Exercises »
(1) Say whether each statement agrees with the excerpt on mental training for young athletes, answering yes or no and quoting the words from it that decide. (a) NBA teams keep full-time mental performance staff. (b) Elite athletes train their minds because they are weak. (c) Pressure lessens as athletes reach higher levels.
(2) Print the part of the excerpt on mental training for young athletes starting with "And quietly, many" and going on through "not a weakness.".
(3) Write what comes next in the piece on mental training for young athletes, picking up after its last line.

And quietly, many young athletes start to believe something is wrong with them.
This is one of the biggest misunderstandings in youth sports today.
Mental performance challenges are not a flaw.
They are not a weakness.
And they do not mean your child is broken.
In fact, they mean your child is human.
Why Young Athletes Think Something Is Wrong

Most young athletes are taught how to train their bodies:
Strength
Speed
Skill
Conditioning
But very few are taught how to train their mind.
So when emotions show up—nerves, frustration, fear, self-doubt—athletes assume they’re doing something wrong. They believe confidence should just appear. That toughness means never feeling stress. That elite athletes don’t struggle mentally.
None of that is true.
The problem isn’t that your athlete feels pressure.
The problem is that no one has taught them what to do with it.
Why Elite Athletes Train Their Mind
Mental performance training exists because pressure never goes away—it increases.
That’s why professional athletes and teams openly invest in mental performance coaches:
NBA teams employ full-time mental performance staff
NFL quarterbacks work with sports psychologists on focus and emotional control
Olympic athletes train visualization, breathwork, and mental routines as seriously as physical ones
MLB hitters work on failure management because they fail more than they succeed
Elite athletes don’t train mentally because they’re weak.
They train mentally because the margins are thin.
At the highest level, everyone is skilled.
The difference is who stays composed, confident, and present when things get hard.
Mental Toughness Is Not What Most People Think
Many parents grew up believing mental toughness meant:
“Push through it”
“Don’t think about it”

Supplied data »

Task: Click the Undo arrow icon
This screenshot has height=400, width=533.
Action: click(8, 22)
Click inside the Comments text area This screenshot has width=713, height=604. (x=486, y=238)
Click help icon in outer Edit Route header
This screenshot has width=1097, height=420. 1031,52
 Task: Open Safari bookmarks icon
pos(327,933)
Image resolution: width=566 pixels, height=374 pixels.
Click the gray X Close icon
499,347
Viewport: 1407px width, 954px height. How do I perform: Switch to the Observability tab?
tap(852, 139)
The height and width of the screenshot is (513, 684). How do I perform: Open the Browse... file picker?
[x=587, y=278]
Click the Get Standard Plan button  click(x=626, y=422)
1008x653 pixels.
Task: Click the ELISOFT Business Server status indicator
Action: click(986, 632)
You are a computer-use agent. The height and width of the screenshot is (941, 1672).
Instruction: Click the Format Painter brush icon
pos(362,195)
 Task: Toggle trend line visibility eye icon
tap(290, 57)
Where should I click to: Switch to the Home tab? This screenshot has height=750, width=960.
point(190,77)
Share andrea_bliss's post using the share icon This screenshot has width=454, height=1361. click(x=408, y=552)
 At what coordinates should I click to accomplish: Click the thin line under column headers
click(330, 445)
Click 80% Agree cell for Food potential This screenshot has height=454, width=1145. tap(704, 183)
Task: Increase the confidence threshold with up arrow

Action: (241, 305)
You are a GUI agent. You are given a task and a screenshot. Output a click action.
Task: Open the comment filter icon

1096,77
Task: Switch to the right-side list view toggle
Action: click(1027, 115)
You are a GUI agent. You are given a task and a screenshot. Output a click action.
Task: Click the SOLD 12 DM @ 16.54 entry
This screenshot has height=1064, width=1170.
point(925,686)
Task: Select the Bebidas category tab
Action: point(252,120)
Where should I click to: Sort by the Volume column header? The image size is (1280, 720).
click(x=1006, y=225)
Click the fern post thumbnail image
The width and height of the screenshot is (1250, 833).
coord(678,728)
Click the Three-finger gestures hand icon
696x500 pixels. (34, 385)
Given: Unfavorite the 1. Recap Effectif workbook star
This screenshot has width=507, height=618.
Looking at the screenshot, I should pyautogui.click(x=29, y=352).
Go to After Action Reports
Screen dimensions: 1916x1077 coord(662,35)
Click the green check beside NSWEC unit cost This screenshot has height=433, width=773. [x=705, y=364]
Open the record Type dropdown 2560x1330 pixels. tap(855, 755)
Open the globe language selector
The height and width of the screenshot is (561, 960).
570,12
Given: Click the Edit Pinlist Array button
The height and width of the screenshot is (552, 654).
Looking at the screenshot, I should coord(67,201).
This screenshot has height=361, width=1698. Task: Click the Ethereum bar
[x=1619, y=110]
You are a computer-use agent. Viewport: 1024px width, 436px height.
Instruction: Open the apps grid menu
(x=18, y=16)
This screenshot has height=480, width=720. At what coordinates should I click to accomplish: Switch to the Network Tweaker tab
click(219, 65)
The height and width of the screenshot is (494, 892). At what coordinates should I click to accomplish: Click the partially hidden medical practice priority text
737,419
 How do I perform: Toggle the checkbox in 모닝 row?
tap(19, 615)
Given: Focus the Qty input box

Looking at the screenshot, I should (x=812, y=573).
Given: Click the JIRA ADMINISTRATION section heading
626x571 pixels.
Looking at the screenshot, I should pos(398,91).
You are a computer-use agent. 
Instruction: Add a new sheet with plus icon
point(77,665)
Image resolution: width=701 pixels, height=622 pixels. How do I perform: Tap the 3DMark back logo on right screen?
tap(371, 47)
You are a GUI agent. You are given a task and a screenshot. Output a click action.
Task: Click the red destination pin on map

Task-by-task answers »
(1)
(a) Yes: "NBA teams employ full-time mental performance staff"
(b) No: "Elite athletes don’t train mentally because they’re weak."
(c) No: "pressure never goes away—it increases."

(2)
And quietly, many young athletes start to believe something is wrong with them.
This is one of the biggest misunderstandings in youth sports today.
Mental performance challenges are not a flaw.
They are not a weakness.

(3)
“Just be confident”
“Shake it off”
But modern sports psychology shows us something different.
Mental toughness is not the absence of emotion.
It’s the ability to manage emotion.
A mentally tough athlete:
Feels nerves but knows how to reset
Makes mistakes without spiraling
Handles adversity without losing confidence
Stays present instead of stuck in the past or worried about the future
That’s a skill set.
And skills can be trained.
Why Mental Performance Training Is Like Strength Training
Here’s the simplest way to explain this to your child:
“We train your body, so it gets stronger.
We train your mind, so it gets steadier.”
No one expects a young athlete to squat 300 pounds without training.
So why do we expect them to handle pressure without tools?
Mental performance training teaches athletes:
How to regulate emotions
How to refocus after mistakes
How to build confidence through behavior, not hype
How to respond instead of reacting
This isn’t therapy.
It’s performance training.
How Parents Can Reframe the Conversation
What you say matters more than you think.
Instead of:
❌ “Why are you so nervous?”
❌ “You just need to be more confident.”
❌ “Don’t let it bother you.”
Try:
✅ “Pressure means you care.”
✅ “Every athlete learns this at some point.”
✅ “This is something we can train.”
The goal isn’t to remove emotion.
It’s to normalize it—and give your athlete tools.
When parents treat mental performance as development, athletes stop seeing it as a defect.
What the Experts Agree On
Sports psychologists consistently agree on this:
Confidence is built through preparation and clarity, not motivation
Emotional regulation is trainable at any age
Athletes who learn mental skills early perform better long-term
Mental performance training reduces burnout and anxiety
The earlier athletes learn these tools, the more resilient they become—not just in sports, but in life.
The Bottom Line for Parents
If your athlete struggles mentally at times, it does not mean:
They are weak
They are behind
They are broken
It means they are ready for the next phase of development.
The same way physical training supports the body, mental performance training supports the athlete behind the uniform.
And the most successful athletes—at every level—train both.
Your job as a parent isn’t to fix their emotions.
It’s to help them understand that growth is happening.
And that nothing about them is wrong.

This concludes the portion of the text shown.